Segment Start: Records for the exercise
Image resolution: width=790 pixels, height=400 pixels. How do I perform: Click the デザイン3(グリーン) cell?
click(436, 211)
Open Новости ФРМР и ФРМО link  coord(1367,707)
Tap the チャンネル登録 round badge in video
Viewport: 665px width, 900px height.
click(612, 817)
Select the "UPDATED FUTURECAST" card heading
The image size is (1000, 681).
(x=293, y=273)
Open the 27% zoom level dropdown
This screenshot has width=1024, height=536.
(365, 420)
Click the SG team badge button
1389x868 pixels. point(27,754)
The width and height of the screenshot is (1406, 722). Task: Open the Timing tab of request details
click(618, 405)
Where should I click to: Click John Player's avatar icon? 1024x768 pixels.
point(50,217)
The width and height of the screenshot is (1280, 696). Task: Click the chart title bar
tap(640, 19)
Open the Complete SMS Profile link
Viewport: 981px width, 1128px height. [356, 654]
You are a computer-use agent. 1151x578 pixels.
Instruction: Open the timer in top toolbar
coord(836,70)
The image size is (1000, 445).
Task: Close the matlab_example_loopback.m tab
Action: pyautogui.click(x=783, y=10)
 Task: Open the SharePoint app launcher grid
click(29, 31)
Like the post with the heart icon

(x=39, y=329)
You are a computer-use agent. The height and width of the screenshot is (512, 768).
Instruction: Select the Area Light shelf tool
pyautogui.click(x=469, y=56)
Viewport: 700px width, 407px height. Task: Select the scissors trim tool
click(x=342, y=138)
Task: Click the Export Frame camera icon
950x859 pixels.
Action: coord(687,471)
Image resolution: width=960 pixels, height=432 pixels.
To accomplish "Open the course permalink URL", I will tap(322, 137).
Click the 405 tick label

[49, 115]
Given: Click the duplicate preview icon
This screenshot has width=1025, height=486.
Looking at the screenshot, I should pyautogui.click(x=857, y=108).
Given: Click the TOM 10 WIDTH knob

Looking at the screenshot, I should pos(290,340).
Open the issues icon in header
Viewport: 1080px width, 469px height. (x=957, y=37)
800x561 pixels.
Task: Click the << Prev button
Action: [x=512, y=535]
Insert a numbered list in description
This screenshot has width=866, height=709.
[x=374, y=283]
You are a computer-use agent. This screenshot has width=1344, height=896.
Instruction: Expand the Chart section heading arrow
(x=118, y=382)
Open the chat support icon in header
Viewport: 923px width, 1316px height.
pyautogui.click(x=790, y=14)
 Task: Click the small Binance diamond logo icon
Segment End: Records for the exercise
Your task is to give the records above again, exactly.

Image resolution: width=790 pixels, height=400 pixels. How do I perform: Click the デザイン3(グリーン) cell?
click(436, 211)
Open Новости ФРМР и ФРМО link  coord(1367,707)
Tap the チャンネル登録 round badge in video
Viewport: 665px width, 900px height.
click(612, 817)
Select the "UPDATED FUTURECAST" card heading
The image size is (1000, 681).
(x=293, y=273)
Open the 27% zoom level dropdown
This screenshot has width=1024, height=536.
(365, 420)
Click the SG team badge button
1389x868 pixels. point(27,754)
The width and height of the screenshot is (1406, 722). Task: Open the Timing tab of request details
click(618, 405)
Where should I click to: Click John Player's avatar icon? 1024x768 pixels.
point(50,217)
The width and height of the screenshot is (1280, 696). Task: Click the chart title bar
tap(640, 19)
Open the Complete SMS Profile link
Viewport: 981px width, 1128px height. [356, 654]
You are a computer-use agent. 1151x578 pixels.
Instruction: Open the timer in top toolbar
coord(836,70)
The image size is (1000, 445).
Task: Close the matlab_example_loopback.m tab
Action: pyautogui.click(x=783, y=10)
 Task: Open the SharePoint app launcher grid
click(29, 31)
Like the post with the heart icon

(x=39, y=329)
You are a computer-use agent. The height and width of the screenshot is (512, 768).
Instruction: Select the Area Light shelf tool
pyautogui.click(x=469, y=56)
Viewport: 700px width, 407px height. Task: Select the scissors trim tool
click(x=342, y=138)
Task: Click the Export Frame camera icon
950x859 pixels.
Action: coord(687,471)
Image resolution: width=960 pixels, height=432 pixels.
To accomplish "Open the course permalink URL", I will tap(322, 137).
Click the 405 tick label

[49, 115]
Given: Click the duplicate preview icon
This screenshot has width=1025, height=486.
Looking at the screenshot, I should pyautogui.click(x=857, y=108).
Given: Click the TOM 10 WIDTH knob

Looking at the screenshot, I should pos(290,340).
Open the issues icon in header
Viewport: 1080px width, 469px height. (x=957, y=37)
800x561 pixels.
Task: Click the << Prev button
Action: [x=512, y=535]
Insert a numbered list in description
This screenshot has width=866, height=709.
[x=374, y=283]
You are a computer-use agent. This screenshot has width=1344, height=896.
Instruction: Expand the Chart section heading arrow
(x=118, y=382)
Open the chat support icon in header
Viewport: 923px width, 1316px height.
pyautogui.click(x=790, y=14)
 Task: Click the small Binance diamond logo icon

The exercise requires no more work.